His timing was impeccable. Forrester Research, Cambridge, MA, expects the online customer service market to explode, in tandem with the larger e-commerce realm, to $658 million by 2002, up from 25 million in 1998. Online research firm NFO Interactive Inc., Greenwich, CT, recently found that roughly half of cyber shoppers say they would spend more money on the Web if they had someone to talk to as they peruse e-commerce sites.

And seemingly every Web commerce chat room, newsletter and conference is filled with analysts, company executives and other pundits who repeatedly declare that firms that fall short of their customers' expectations will slip by the wayside in 1999, the often-dubbed “year of customer service.”

Now LoCascio wants to storm into the fore of providing live service reps to companies whose bread and butter come through direct electronic sales. The latest $1.6 million injection comes from investment concern Allen & Co.; Alan Braverman, senior managing director of NationsBanc Montgomery Securities; and Sculley Brothers, a firm led by former Apple Computer Inc. CEO John Sculley.

LivePerson plans to pour the initial stage financing, which now totals $4.6 million, into its sales and marketing efforts. LoCascio said he won't worry about the company's profitability until he feels LivePerson has nailed down leadership in the market. However, he noted the company enjoys “high gross margins,” and said he plans to go public within the next two years.

In contrast to a “frequently asked questions” page or some other customer service method in a virtual store, LivePerson's technology lets consumers type in any question that comes to mind. For reasons of “technological inclusion,” LoCascio said, conversations with CSRs do not take place through audio.

LivePerson maintains the servers that run the CSR pop-up boxes, precluding the installation of any software or hardware at clients' sites. The company transcribes all the “conversations” between reps and consumers and makes them searchable by keyword. LivePerson also embellishes the pop-up with clients' branding messages.

Depending on how complicated a merchant's products are, sites using the service are seeing between 2 percent and 10 percent of their visitors click over to the LivePerson service. Between one-quarter and one-third of those consumers become buyers, LoCascio said.

Of course, for many merchants, the whole point of marketing online is to cut the costs associated with retailing in the offline world and the high costs of teleservices staff might make some companies leery about the virtual customer service concept. LoCascio claims LivePerson's service is considerably cheaper than using toll-free operators. The firm charges an initial $500 fee, plus a monthly $250 per operator set up on the program.

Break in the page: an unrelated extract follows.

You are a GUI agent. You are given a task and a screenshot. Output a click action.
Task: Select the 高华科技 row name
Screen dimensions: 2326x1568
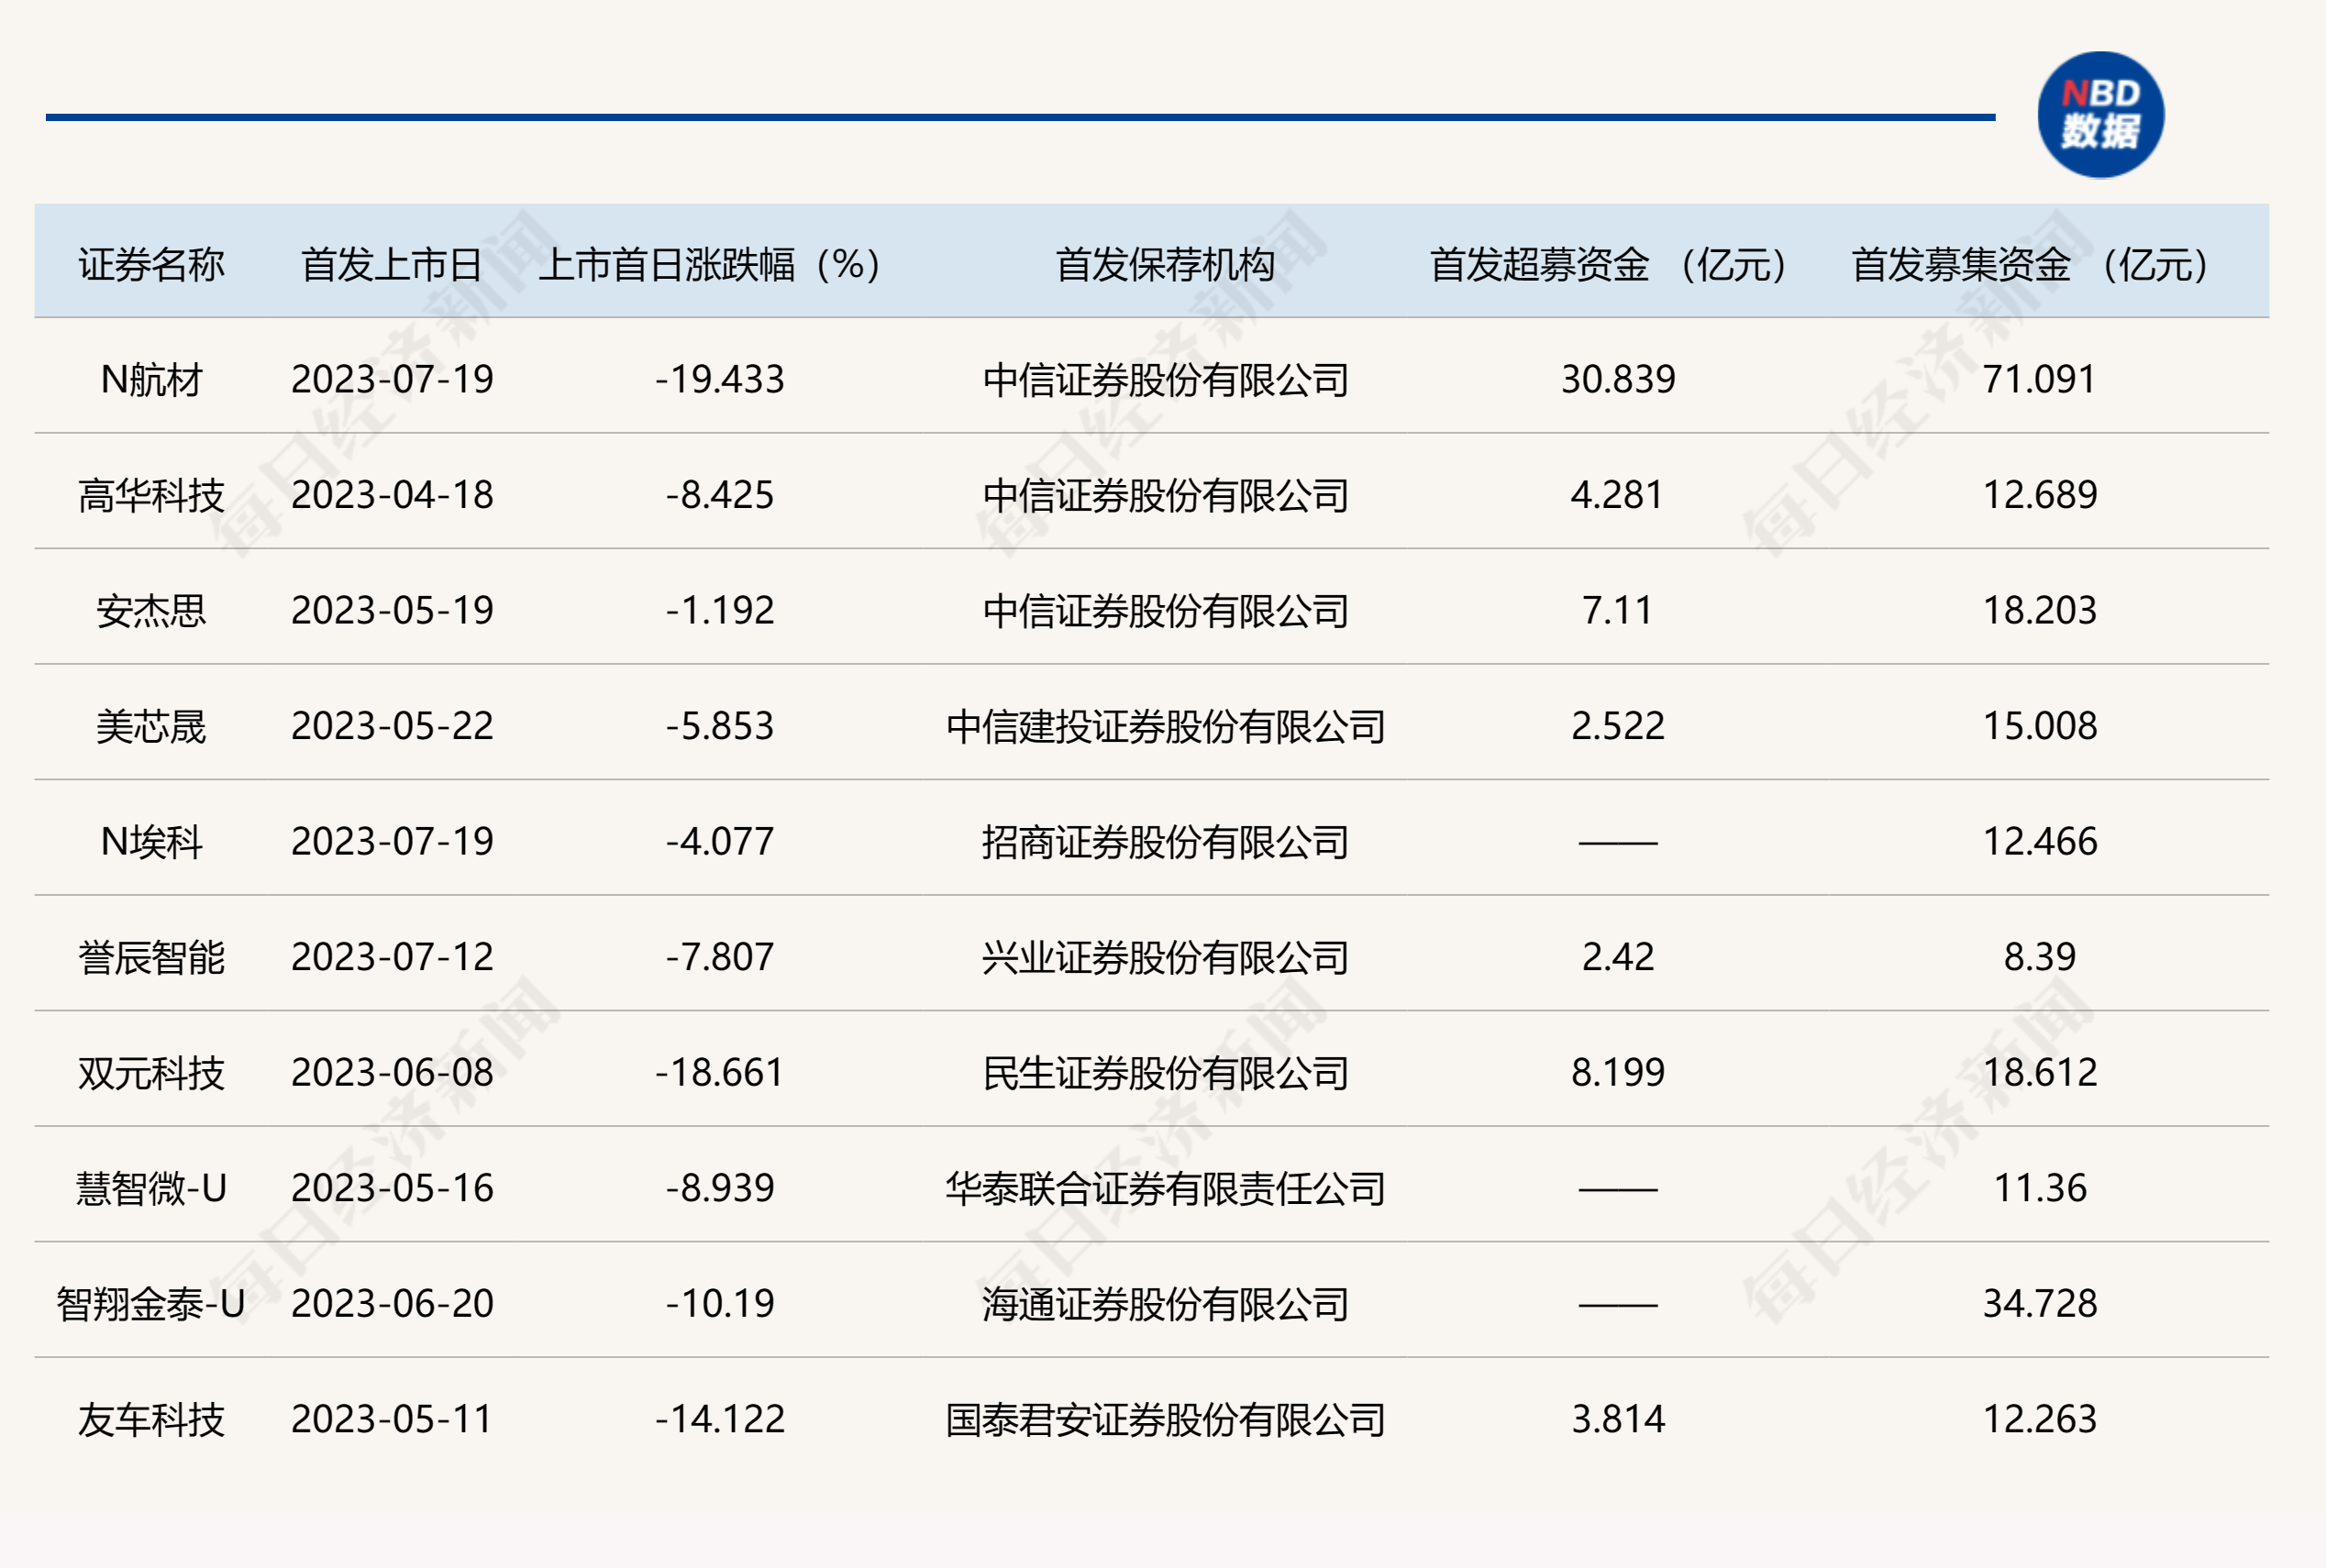pos(151,495)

Clients supply the customer service reps, some of who are freelancers working from home, while others are the same people who reply to the clients' e-mail. Some merchants have put the CSRs on commission, LoCascio said.

The executive wants 15 “premier” e-commerce clients by year-end, with a total of between 350 and 400 clients in the same period. Sites currently using the service include FragranceCounter.com, 1800DayTrade.com and CBS Sportsline's IGoGolf.com.